Slowly, social work took more and more of my time, particularly after I graduated with my MSW. Over the years, there were times when my guitar was played almost every day and times when it gathered dust and my calluses faded away (see: Katie had a baby and life changed dramatically).
In 2015, after doing some adjunct teaching at a fantastic college, I applied for a full-time teaching position in the social work department at another university. I’m still not sure exactly how it happened, but I got the job. Everything I loved about working with clients, I also loved about teaching—sitting in a classroom with students and collaborating around a problem that needed solving, supporting and empowering students to trust in their own experience, expertise and knowledge, and looking together at the metaphors in our shared human experience. When I would break a class into small groups for discussion, the collective hum of conversation was like its own song—the sound created reminds me of an orchestra warming up. Life got really busy (see: Katie has a toddler and a full-time job). I didn’t play my guitar very much.
Then something extraordinary happened. As the end of my first-year teaching approached, I was informed that I should participate in graduation. I put on my cap and gown and took the T (what Bostonians call the subway) down to the waterfront, because it turns out that the university’s graduation is held at the Boston Pavilion. I lined up with my fellow professors and prepared to walk out for the start of graduation. As the line of faculty slowly inched forward, I realized that I was about to walk on stage at the Boston Pavilion. I took another step, and I was standing on stage, just as I had promised myself I would do so many years earlier.
I had done it.
But the path that had brought me here, to this stage, was not something that I could have ever imagined when I first graduated college.
These days, I’m still teaching full time, and I still love music. I wish I played my guitar more, but I’m working on it. When I play, it remains one of my most powerful self-care tools. Social work is a field that encourages and embraces creativity, so I’ve always appreciated how my interest in stories and my interest in music have been allowed into my practice. Being a great social worker often involves maintaining professionalism while also bringing forth our own greatest strengths and creativity, in service of the work that we are doing with others.

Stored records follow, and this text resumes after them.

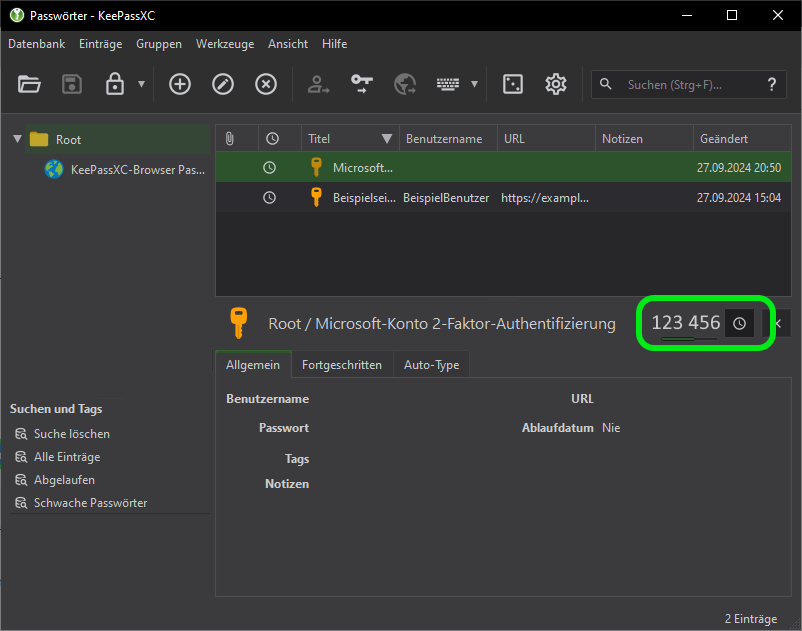Switch to the Fortgeschritten tab

[342, 365]
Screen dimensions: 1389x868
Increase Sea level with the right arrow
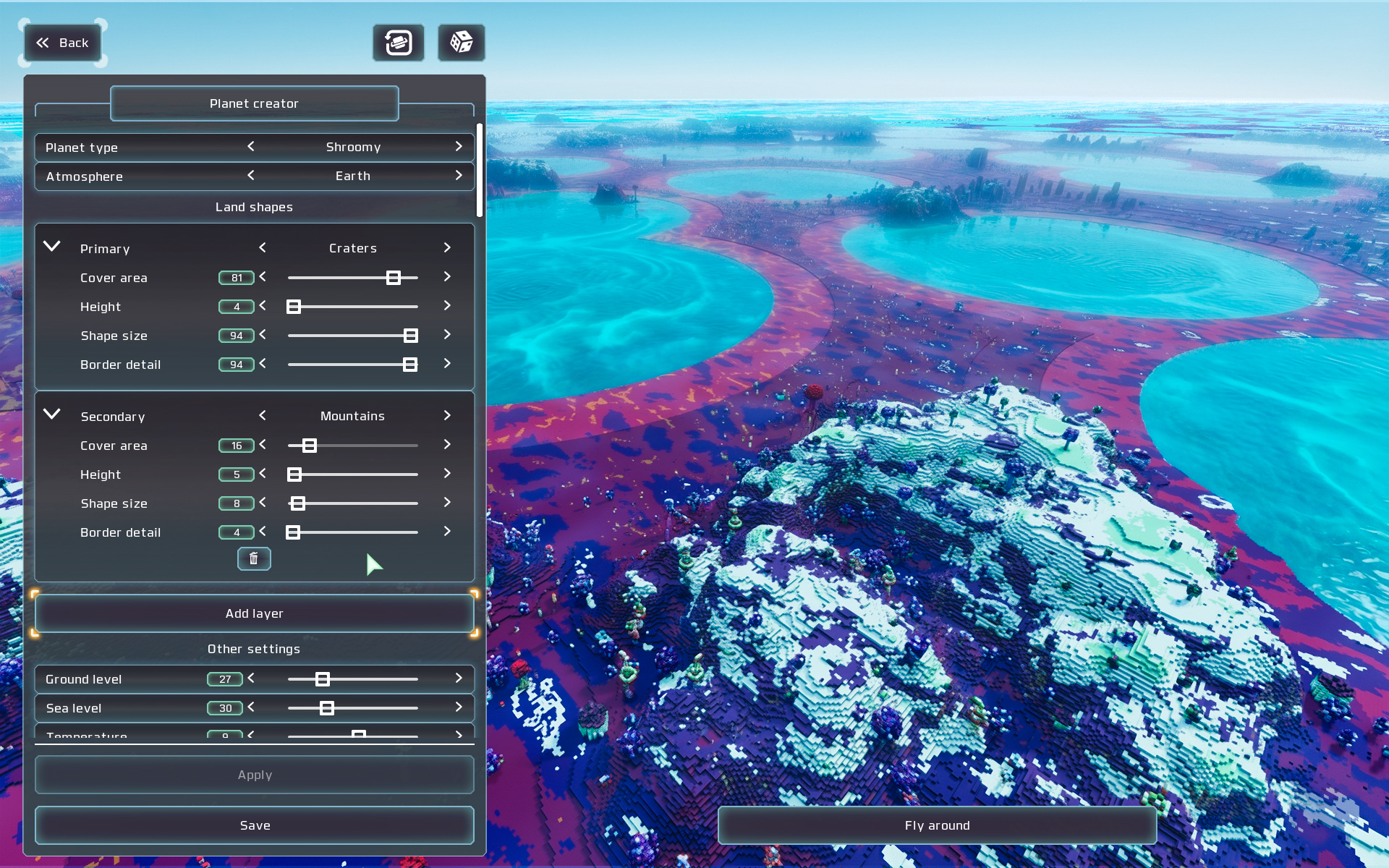point(459,707)
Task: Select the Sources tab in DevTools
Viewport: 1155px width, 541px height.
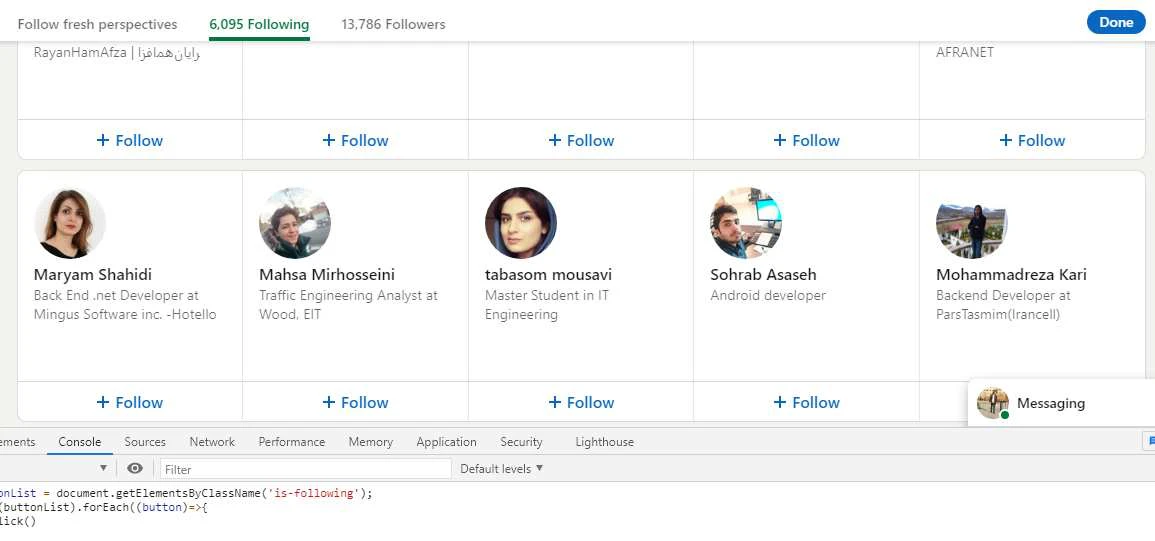Action: 145,441
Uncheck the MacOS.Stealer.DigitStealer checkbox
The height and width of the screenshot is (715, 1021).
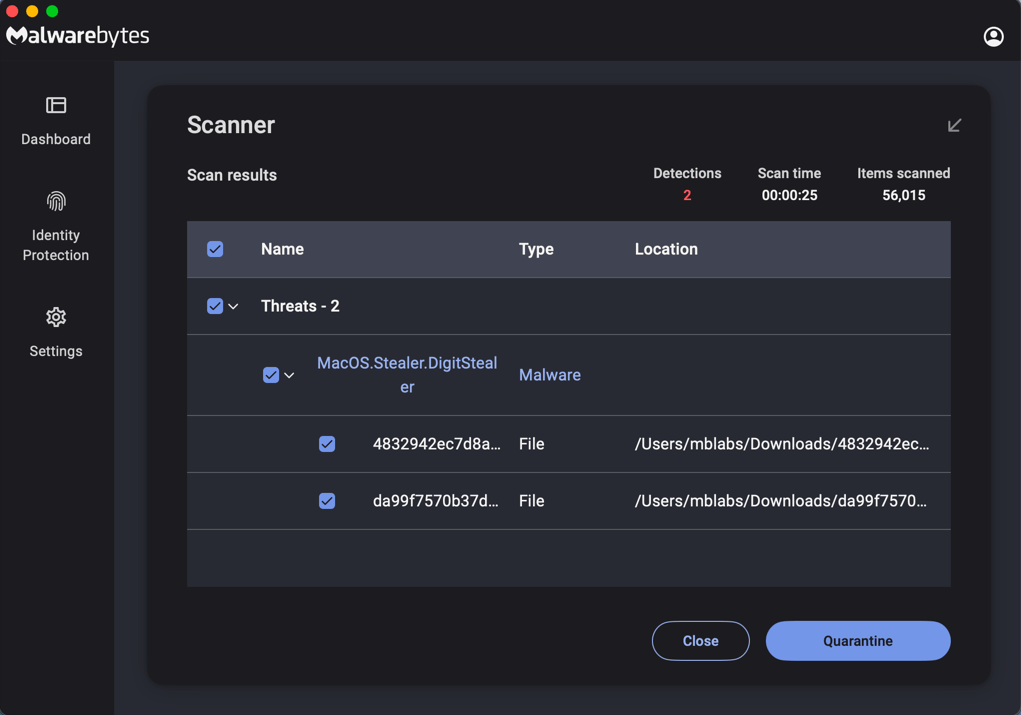(x=270, y=374)
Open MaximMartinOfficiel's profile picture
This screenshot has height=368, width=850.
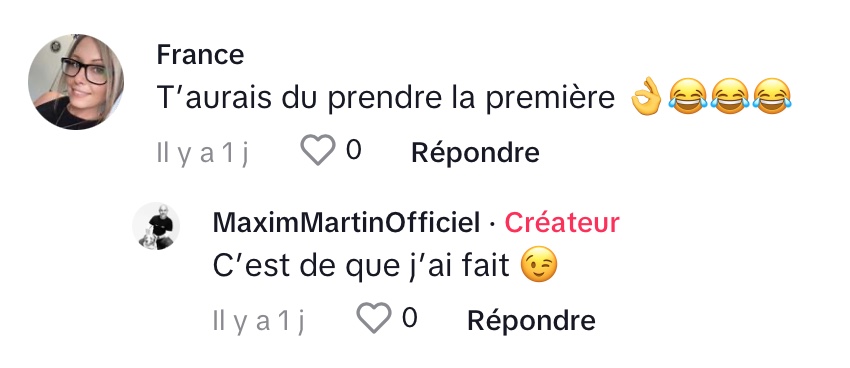point(156,226)
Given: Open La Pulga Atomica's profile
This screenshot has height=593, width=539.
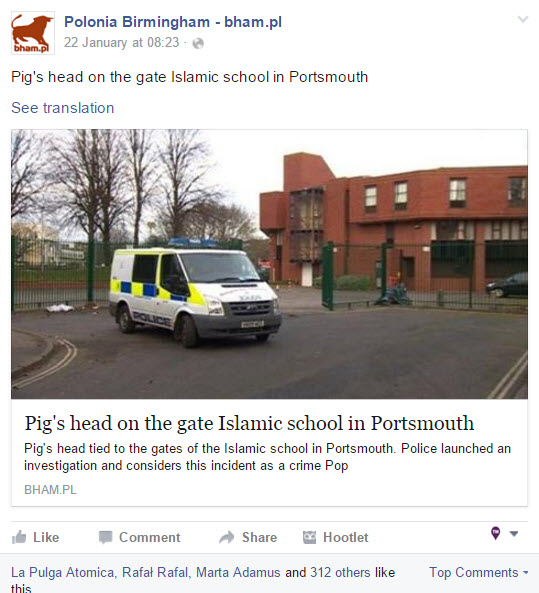Looking at the screenshot, I should [x=63, y=573].
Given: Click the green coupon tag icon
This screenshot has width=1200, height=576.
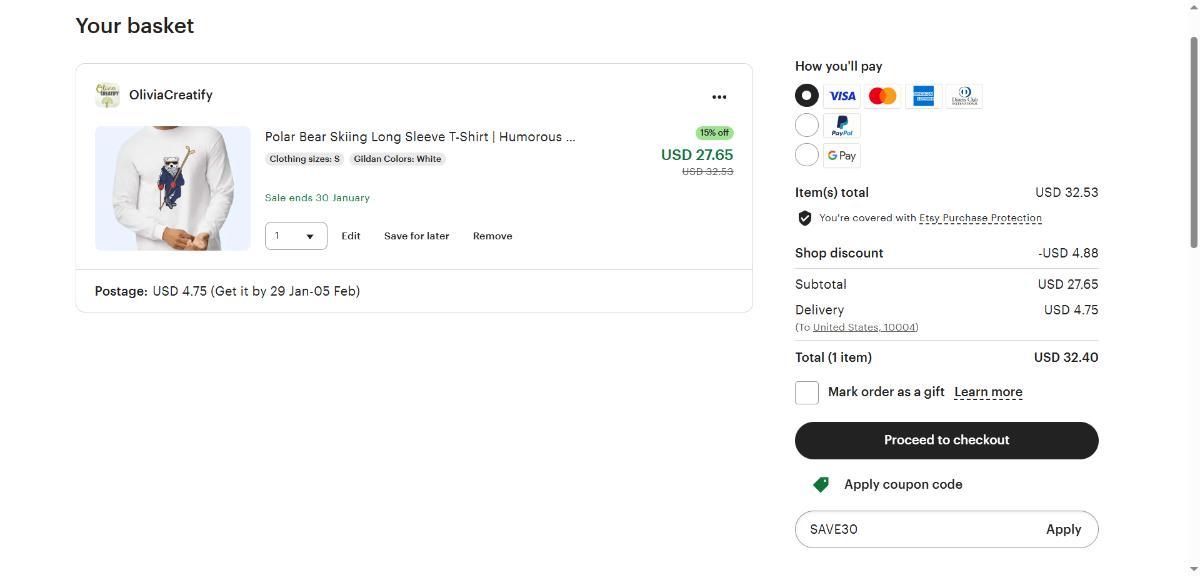Looking at the screenshot, I should (x=821, y=484).

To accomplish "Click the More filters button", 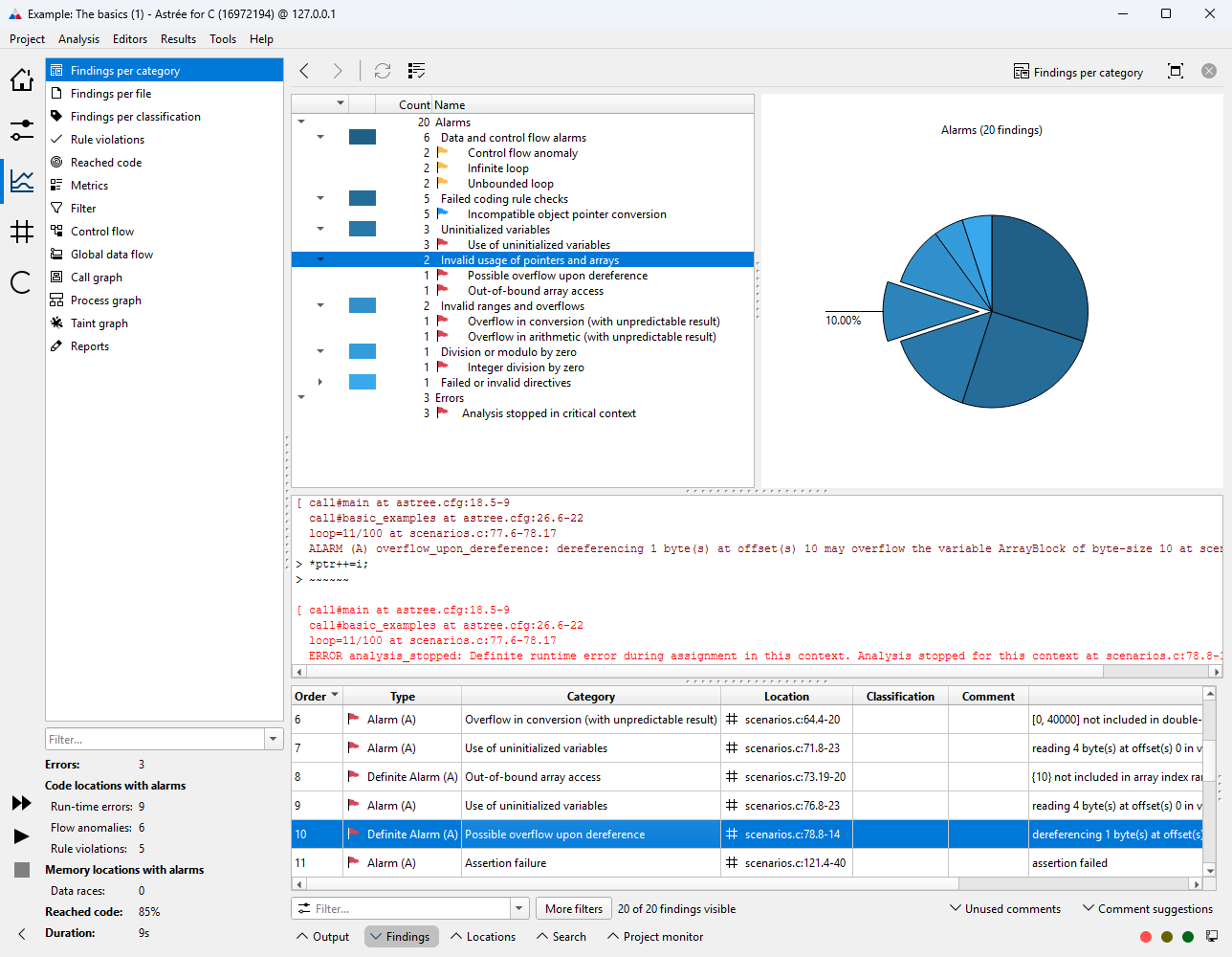I will click(x=573, y=907).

One of the things that has been most interesting to me in life is how our paths can wind and twist in exciting and unexpected ways. As you embark on this graduation, I encourage you to stay open to the paths ahead, to be curious about where they lead, to stay open to their possibilities, and to appreciate the strange and beautiful ways that paths can also bring us home again—wherever that home is.
Katie Novick Nolan, LICSW, is Associate Professor of practice and BSW Program Director at Simmons University School of Social Work, where she teaches in the BSW and MSW programs.